READING PASSAGE:

Dr. Herzberg is a distinguished fellow for the F. A. Hayek Program in Advanced Studies in Philosophy, Politics, and Economics at the Mercatus Center at George Mason University.
James Buchanan referred to public choice as “politics without romance,” and Dr. Herzberg explains why. Public choice challenges the false hope that motivations in politics are purer or more noble than in everyday life. Politicians and bureaucrats are humans too.
Dr. Bobbi Herzberg
In the 1960s, the public choice movement emerged in response to the widespread idea that market failure requires government intervention. Dr. Herzberg explains that public choice theory recognizes that flawed human beings influence both the economy and the government and applies tools of economics to social decision-making. “So if they are flawed in their business practices, they will likely be equally flawed when they are making decisions in the public arena,” Dr. Herzberg says. The systems of politics, economics, and social arrangements are entangled and complicated by self-interest and corruption.
It would be nice if people recognized how challenging it is to actually put in place policies to serve the public interest—that truly serve the public interest. It’s much more challenging because even knowing what that public interest is can be so difficult—and that’s what I think public choice frequently tells us.-Dr. Bobbi Herzberg
Dr. Herzberg then moves on to share the insights she hopes the public will gain from public choice.
The first takeaway Dr. Herzberg shares is the idea of the seen and the unseen. Politicians will always bias in favor of the seen, she claims. For example, unseen consequences of COVID-19 responses have included suicide, depression, anxiety, and domestic abuse. We cannot make the best decisions without considering the unintended consequences. Dr. Herzberg points out that politicians make uninformed decisions with their interests, but not the whole picture, in mind.
The second idea Dr. Herzberg wants us to understand is that methodological individualism does not imply isolated individualism. Thirdly and similarly, self-interest does not imply selfishness.
Fourth on her list is the idea that incentives matter. We need to recognize the full range of incentives that drive politicians, Dr. Herzberg says.
I think if they take away nothing else from public choice, they need to understand that whether we want them to or not, people will respond to incentives. And if you design an institution in one way and you presume that politicians are only acting as angels and you design an institution based on angels, then those personalities will matter—because you’ve now designed your institution not to take into account the full range of incentives and interests that can be out there.-Dr. Bobbi Herzberg
Dr. Herzberg’s fifth takeaway for us is that models are simplifications. Life is complex, and even simplified problems are complicated.

INSTRUCTIONS:
a) Answer these questions using the passage on public choice:
(i) Who called public choice "politics without romance"?
(ii) In what decade did the public choice movement emerge?
(iii) What is Dr. Herzberg's fifth takeaway?
b) Output the portion of the passage on public choice from "Dr. Herzberg is" up to and including "George Mason University.".
c) For each statement, decide whether it agrees with the passage on public choice. Answer yes or no, and quote the words that decide it.
(i) Dr. Herzberg claims politicians will always bias in favor of the unseen.
(ii) Self-interest does not imply selfishness.
(iii) Dr. Herzberg is a distinguished fellow at the Mercatus Center at George Mason University.

EXCERPTED RECORDS:

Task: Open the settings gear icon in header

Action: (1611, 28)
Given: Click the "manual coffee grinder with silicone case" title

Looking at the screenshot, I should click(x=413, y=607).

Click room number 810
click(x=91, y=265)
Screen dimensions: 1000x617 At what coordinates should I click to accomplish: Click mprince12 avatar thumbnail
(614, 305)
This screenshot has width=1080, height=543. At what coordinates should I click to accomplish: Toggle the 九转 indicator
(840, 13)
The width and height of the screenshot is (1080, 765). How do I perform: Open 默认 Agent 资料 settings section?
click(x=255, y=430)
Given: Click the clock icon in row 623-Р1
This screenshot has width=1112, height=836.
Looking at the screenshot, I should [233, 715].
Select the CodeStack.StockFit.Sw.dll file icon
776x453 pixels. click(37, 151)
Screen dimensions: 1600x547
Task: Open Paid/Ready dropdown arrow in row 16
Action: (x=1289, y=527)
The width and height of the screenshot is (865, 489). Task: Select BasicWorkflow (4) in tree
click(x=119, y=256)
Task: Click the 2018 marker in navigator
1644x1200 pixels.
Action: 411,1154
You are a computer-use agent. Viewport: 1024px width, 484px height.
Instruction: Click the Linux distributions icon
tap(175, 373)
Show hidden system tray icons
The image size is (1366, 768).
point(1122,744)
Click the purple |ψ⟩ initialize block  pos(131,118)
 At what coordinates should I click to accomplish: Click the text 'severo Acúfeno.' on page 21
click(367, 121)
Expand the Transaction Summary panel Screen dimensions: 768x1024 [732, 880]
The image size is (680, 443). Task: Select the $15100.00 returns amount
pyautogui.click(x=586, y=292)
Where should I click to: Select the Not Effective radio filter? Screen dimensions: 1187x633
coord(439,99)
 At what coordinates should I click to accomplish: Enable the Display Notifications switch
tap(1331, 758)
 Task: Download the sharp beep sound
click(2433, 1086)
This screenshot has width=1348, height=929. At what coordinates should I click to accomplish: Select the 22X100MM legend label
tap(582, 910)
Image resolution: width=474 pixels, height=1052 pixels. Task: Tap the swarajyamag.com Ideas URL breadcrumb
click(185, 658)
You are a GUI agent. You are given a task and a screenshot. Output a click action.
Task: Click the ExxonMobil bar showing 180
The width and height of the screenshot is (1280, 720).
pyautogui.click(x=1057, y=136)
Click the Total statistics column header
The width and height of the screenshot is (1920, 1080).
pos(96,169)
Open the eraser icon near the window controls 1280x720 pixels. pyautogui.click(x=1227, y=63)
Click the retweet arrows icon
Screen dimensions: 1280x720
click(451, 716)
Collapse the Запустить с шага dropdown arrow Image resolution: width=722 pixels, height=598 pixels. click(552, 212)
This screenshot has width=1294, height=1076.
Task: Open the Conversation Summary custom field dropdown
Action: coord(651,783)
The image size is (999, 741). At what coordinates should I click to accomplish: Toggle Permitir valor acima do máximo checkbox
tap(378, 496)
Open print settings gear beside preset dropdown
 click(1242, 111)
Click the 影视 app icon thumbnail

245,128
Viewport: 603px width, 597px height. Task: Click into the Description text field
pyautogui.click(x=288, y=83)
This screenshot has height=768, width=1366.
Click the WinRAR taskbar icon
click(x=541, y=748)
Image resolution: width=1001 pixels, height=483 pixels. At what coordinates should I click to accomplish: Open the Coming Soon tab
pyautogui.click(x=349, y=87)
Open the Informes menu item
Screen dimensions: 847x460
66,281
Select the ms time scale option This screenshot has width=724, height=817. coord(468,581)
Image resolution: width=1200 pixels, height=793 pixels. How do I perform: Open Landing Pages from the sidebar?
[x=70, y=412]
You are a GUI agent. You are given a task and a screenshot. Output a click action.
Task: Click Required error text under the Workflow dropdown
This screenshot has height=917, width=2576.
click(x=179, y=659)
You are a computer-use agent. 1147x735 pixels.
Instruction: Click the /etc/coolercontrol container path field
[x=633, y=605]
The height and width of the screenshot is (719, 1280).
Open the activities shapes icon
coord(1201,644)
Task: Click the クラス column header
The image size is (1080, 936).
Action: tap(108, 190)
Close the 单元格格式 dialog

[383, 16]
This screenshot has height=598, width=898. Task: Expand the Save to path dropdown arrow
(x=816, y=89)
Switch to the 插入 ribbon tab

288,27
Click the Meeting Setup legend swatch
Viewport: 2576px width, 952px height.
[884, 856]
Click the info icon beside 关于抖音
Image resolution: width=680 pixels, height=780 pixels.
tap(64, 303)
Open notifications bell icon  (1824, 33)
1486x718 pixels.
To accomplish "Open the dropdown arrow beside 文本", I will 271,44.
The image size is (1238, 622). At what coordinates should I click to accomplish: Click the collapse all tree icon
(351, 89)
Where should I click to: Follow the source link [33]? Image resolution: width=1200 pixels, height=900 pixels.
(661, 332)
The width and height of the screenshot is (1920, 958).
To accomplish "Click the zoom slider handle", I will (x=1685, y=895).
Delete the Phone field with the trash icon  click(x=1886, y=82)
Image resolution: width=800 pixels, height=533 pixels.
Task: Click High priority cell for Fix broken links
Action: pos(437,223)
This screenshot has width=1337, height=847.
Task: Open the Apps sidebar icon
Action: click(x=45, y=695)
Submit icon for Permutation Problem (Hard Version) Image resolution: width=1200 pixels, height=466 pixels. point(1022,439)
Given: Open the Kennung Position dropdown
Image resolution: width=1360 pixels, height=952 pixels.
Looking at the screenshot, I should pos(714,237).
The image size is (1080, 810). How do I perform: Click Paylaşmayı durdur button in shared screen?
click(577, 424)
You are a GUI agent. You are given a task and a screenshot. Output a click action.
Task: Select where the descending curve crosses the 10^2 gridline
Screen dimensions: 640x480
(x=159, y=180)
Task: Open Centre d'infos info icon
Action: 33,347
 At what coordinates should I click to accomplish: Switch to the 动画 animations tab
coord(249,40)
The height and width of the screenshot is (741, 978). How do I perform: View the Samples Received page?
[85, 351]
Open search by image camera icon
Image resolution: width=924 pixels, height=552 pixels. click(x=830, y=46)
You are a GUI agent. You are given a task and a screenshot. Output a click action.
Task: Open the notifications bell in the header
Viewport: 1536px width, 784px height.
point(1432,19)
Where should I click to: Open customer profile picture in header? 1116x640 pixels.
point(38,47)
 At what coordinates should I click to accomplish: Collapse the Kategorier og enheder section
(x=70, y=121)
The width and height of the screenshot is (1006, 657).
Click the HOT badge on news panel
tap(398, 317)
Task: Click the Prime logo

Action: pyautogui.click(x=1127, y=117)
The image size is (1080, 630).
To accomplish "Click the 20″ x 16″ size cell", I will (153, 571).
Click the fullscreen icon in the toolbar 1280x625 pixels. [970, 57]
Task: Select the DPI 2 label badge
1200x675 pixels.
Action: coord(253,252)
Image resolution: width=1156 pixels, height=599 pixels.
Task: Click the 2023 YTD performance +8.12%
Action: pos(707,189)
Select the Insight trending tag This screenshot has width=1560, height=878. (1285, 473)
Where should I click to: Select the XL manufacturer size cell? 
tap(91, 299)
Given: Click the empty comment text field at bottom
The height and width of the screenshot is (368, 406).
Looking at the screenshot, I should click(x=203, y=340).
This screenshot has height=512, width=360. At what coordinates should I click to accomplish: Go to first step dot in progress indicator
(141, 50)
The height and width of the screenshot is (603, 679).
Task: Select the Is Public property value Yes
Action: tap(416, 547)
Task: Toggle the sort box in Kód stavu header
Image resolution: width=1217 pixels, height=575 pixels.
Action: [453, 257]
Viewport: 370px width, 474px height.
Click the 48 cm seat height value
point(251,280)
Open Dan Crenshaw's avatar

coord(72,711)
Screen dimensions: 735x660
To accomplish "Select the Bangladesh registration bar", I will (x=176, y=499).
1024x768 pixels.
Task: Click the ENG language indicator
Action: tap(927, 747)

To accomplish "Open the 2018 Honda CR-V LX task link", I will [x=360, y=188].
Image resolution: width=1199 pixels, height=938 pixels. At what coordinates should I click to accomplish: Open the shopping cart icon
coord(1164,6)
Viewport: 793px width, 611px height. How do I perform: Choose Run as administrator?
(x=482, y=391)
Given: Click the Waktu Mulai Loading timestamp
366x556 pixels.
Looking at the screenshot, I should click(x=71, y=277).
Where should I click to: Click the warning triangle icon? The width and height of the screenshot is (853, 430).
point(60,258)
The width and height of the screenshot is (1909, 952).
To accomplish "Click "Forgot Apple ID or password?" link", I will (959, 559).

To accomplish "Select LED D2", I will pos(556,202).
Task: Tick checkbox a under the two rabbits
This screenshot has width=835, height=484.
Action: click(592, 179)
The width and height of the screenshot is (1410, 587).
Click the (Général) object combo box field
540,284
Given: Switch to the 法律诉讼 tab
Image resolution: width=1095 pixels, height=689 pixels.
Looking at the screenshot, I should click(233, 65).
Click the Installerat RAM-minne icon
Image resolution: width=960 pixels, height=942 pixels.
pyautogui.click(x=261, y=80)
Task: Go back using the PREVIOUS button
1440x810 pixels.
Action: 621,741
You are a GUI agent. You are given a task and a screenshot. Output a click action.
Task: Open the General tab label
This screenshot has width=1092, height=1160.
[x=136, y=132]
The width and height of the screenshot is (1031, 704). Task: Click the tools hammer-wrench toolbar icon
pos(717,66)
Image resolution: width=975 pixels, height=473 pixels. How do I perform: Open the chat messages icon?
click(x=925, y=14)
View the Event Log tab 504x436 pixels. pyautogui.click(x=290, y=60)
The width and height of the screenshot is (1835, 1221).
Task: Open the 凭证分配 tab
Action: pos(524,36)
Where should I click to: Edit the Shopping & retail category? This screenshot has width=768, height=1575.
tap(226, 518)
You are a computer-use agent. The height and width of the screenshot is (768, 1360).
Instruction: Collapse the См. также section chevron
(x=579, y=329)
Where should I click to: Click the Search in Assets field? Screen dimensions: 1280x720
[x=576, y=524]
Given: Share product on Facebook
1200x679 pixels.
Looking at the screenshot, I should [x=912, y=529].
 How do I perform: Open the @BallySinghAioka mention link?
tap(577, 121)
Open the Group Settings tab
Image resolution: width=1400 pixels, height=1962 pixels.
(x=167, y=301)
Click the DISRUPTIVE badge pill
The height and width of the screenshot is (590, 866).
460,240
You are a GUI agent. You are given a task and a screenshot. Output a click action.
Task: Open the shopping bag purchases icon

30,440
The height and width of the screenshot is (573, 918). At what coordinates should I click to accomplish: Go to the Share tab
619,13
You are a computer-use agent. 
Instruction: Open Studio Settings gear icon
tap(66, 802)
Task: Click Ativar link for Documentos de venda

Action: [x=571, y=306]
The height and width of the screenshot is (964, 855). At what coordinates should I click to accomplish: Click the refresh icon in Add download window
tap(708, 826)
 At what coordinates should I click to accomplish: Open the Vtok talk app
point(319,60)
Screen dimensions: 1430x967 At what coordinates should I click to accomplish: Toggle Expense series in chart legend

EXPECTED OUTPUTS:
a)
(i) James Buchanan
(ii) The 1960s
(iii) Models are simplifications.

b)
Dr. Herzberg is a distinguished fellow for the F. A. Hayek Program in Advanced Studies in Philosophy, Politics, and Economics at the Mercatus Center at George Mason University.

c)
(i) No: "Politicians will always bias in favor of the seen, she claims."
(ii) Yes: "Thirdly and similarly, self-interest does not imply selfishness."
(iii) Yes: "Dr. Herzberg is a distinguished fellow for the F. A. Hayek Program in Advanced Studies in Philosophy, Politics, and Economics at the Mercatus Center at George Mason University."